Du même avis que Traoré, Mariam Diallo, une mère de famille, pense que ce problème ne doit plus être pris à la légère : « L’environnement inculque à un enfant certains comportements nuisibles pour lui et pour les autres. Les mauvaises fréquentations, la négligence ou la tolérance abusive des parents, une mauvaise condition de vie sont tous des facteurs de la délinquance juvénile. A l’âge de puberté, chaque adolescent est tenté d’adopter des comportements malsains. Mais il revient aux parents et à la société de remettre l’enfant, le plus vite, sur les rails, avant qu’il ne soit trop tard. »
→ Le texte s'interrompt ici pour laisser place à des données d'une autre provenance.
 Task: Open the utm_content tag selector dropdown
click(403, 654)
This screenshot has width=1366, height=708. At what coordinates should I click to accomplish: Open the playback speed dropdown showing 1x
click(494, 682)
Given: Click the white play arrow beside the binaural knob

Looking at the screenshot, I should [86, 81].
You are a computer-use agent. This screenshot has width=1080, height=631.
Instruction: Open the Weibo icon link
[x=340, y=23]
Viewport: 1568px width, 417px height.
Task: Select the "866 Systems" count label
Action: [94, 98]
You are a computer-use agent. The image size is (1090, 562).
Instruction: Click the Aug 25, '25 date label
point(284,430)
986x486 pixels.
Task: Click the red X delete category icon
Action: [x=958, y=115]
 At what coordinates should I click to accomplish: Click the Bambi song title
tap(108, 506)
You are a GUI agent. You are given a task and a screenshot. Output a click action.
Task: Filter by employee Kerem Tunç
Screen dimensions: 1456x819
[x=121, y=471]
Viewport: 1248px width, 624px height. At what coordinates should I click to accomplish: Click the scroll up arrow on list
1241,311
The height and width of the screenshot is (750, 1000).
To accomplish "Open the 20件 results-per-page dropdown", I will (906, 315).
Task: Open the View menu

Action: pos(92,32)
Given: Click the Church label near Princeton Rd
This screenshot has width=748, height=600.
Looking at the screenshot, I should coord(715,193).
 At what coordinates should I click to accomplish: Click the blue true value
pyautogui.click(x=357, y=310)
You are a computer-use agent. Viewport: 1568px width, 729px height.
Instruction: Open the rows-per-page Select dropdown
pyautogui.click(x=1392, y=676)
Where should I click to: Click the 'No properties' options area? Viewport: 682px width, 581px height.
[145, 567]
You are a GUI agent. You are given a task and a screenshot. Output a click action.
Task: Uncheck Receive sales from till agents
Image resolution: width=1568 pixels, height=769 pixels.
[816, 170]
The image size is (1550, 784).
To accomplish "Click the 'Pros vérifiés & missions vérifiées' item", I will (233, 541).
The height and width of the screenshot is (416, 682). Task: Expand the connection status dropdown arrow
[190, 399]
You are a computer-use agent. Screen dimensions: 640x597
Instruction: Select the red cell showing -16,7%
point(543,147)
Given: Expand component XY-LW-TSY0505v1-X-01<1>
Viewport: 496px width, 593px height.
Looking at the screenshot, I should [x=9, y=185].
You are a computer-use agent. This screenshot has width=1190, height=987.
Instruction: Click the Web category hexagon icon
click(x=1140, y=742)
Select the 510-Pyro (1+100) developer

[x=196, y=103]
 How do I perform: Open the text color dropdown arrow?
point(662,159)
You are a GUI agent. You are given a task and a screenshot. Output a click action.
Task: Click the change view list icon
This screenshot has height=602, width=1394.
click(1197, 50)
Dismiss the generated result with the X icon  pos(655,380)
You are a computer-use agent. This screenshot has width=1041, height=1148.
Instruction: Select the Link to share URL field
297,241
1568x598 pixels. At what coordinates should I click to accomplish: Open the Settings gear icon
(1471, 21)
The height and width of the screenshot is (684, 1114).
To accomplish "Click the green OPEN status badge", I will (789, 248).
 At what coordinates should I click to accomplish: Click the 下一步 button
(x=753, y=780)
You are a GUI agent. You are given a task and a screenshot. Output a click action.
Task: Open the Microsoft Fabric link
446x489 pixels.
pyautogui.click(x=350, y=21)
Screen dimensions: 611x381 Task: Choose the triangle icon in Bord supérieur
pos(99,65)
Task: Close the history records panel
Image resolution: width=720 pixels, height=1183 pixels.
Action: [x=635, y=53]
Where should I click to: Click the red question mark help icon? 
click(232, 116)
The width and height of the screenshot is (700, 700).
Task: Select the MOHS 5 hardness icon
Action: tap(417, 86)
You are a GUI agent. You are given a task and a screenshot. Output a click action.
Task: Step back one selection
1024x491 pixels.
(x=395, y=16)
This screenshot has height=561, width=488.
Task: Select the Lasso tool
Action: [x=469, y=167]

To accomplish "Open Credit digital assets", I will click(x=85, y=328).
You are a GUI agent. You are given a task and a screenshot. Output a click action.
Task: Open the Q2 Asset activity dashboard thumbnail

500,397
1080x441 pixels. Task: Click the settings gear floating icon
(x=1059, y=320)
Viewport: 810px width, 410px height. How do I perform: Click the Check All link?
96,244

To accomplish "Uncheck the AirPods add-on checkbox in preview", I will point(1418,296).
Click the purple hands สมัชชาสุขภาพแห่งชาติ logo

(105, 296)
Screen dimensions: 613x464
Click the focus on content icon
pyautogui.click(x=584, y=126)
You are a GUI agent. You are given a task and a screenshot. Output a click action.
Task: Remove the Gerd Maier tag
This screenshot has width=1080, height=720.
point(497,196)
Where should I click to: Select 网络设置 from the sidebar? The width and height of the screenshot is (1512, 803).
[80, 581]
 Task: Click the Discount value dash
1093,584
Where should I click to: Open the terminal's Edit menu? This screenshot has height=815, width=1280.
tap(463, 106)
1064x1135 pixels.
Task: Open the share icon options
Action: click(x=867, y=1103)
Selon elle, il est urgent d’agir à l’échelle nationale pour essayer de circonscrire ce phénomène, mobiliser et sensibiliser les populations, surtout en ces périodes d’approche des fêtes de fin d’année. « Chaque parent doit protéger son enfant, le corriger quand il le faut, surveiller ces fréquentations. Et, si possible, ne même pas le laisser sortir quand il revient de l’école. Surtout ne pas le laisser sortir seul la nuit, quelle que soit l’excuse. Ce problème concerne tout le monde. Nous pouvons mettre un frein à cette situation si tout le monde y met du sien : parents, médias et, surtout, autorités », exhorte la mère de famille. Qui conclut en ces termes : « C’est vraiment inconcevable de voir un enfant s’adonner au banditisme et souvent aller jusqu’à tuer de sang-froid. J’exhorte toutes les femmes à ne pas couvrir les bêtises de leurs enfants, à les corriger à temps, avant que le pire ne se produise. Également, que chacun fasse attention, surtout lors des périodes de fêtes. Protégeons nos enfants contre ce mal et surveillons-les ».
La délinquance juvénile, même si elle existe depuis belle lurette, n’a jamais été autant généralisée qu’aujourd’hui dans les rues bamakoises. Comme l’ont affirmé nos différents intervenants, il est urgent de prévenir le phénomène. Il y va de la stabilité même du pays tout entier. A cause de cette délinquance, plusieurs adolescents se sont retrouvés derrière les barreaux. Certains continuent d’être couverts par leurs parents et d’autres se font lyncher tout bonnement quand ils sont pris lors de braquages déjoués ou de tentatives de vol ayant échoué.
Aussi, pour mettre encore plus la lumière sur les dangers de ce phénomène, rappelons-nous feu Cheickné Hamaoula Sissoko, un adolescent âgé de 13 ans, victime d’agression par un autre jeune garçon de sa tranche d’âge, à Bacodjicoroni. Le garçon de 13 ans, qui était en classe de 7ème Année, a été violemment poignardé au dos, à trois reprises, avec un couteau, par un autre adolescent du quartier, et cela, lors d’une fête à ciel ouvert communément appelée « Balani show ». Ce malheureux événement s’est déroulé dans la semaine du 14 au 20 novembre 2022. Suite à ses blessures et au sang abondant qu’il a perdu sur place, le jeune garçon a rendu l’âme quelques heures après son arrivée à l’hôpital. Quant au coupable, il a été arrêté par le commissariat du 15ème Arrondissement de Bamako.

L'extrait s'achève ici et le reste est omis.